• Your instructions:
Give again, word for word, every line in the entries below from the line with "Task: Select the Track Select Forward tool" up to and including the line with "Given: Expand Accept/Decline", and no other line.

• Input records:
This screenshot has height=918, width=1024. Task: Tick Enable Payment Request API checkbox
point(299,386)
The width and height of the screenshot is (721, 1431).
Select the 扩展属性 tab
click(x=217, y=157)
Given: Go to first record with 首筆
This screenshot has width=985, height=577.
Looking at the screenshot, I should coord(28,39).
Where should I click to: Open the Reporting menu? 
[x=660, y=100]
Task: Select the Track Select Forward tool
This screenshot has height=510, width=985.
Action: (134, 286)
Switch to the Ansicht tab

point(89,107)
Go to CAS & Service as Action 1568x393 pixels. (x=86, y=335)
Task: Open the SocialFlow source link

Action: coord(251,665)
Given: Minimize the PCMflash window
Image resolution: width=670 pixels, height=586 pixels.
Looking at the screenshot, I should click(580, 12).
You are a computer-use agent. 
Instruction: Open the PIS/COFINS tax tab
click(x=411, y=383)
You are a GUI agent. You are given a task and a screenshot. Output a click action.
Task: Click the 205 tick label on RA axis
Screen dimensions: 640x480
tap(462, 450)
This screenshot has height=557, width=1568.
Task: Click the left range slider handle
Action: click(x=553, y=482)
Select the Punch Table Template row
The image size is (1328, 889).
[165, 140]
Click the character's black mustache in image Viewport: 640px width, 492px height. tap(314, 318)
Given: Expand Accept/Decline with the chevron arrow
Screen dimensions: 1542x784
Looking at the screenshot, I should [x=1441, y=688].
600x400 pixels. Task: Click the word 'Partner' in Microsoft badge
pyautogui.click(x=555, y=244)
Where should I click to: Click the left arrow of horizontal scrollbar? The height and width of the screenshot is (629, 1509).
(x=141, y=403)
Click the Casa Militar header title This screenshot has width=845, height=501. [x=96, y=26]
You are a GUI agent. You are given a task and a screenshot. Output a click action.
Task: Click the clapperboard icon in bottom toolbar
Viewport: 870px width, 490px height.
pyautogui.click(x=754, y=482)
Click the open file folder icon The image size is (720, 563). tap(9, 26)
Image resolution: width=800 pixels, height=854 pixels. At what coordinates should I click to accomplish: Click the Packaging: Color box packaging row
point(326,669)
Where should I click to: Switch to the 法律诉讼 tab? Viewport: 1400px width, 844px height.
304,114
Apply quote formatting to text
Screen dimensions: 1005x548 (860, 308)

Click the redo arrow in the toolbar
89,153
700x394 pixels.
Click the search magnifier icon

• Response:
Task: Select the Track Select Forward tool
This screenshot has height=510, width=985.
Action: (134, 286)
Switch to the Ansicht tab

point(89,107)
Go to CAS & Service as Action 1568x393 pixels. (x=86, y=335)
Task: Open the SocialFlow source link

Action: coord(251,665)
Given: Minimize the PCMflash window
Image resolution: width=670 pixels, height=586 pixels.
Looking at the screenshot, I should click(580, 12).
You are a computer-use agent. 
Instruction: Open the PIS/COFINS tax tab
click(x=411, y=383)
You are a GUI agent. You are given a task and a screenshot. Output a click action.
Task: Click the 205 tick label on RA axis
Screen dimensions: 640x480
tap(462, 450)
This screenshot has height=557, width=1568.
Task: Click the left range slider handle
Action: click(x=553, y=482)
Select the Punch Table Template row
The image size is (1328, 889).
[165, 140]
Click the character's black mustache in image Viewport: 640px width, 492px height. tap(314, 318)
Given: Expand Accept/Decline with the chevron arrow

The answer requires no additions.